FPGA / Verilog bridge¶
A hardware decimator can be implemented as:
input stream -> FIR anti-alias filter -> downsample-by-M enable -> output stream
More efficient implementation:
polyphase FIR decimator
Hardware questions:
- What is the decimation factor?
- What stopband attenuation is required?
- Can the FIR run at input sample rate?
- Is polyphase decomposition needed?
- What is the output valid pattern?
- What is the latency?
Expected plots¶
Produce at least:
- input spectrum;
- output spectrum without anti-aliasing;
- output spectrum with FIR anti-aliasing;
- optional zoom around aliased component;
- optional FIR response.
Report checklist¶
- [ ] State
Fs_in, decimation factor andFs_out. - [ ] Identify the new Nyquist band.
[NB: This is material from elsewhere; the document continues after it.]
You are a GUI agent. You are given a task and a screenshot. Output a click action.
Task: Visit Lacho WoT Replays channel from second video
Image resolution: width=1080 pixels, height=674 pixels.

- [ ] Show why direct downsampling fails.
- [ ] Design the anti-aliasing filter.
- [ ] Compare spectra before/after decimation.
- [ ] Estimate alias suppression.
- [ ] Explain polyphase decimator advantage.
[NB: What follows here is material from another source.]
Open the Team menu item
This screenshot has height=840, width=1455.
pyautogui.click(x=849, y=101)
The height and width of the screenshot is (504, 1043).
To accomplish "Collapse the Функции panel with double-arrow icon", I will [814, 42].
- [ ] Describe FPGA valid-rate behavior.
Engineering conclusion template¶
Direct downsampling aliases the ____ kHz component into the output band.
The FIR anti-aliasing filter suppresses it by approximately ____ dB before
rate reduction. In FPGA, this block should be implemented as a FIR decimator
or polyphase decimator depending on resource and sample-rate constraints.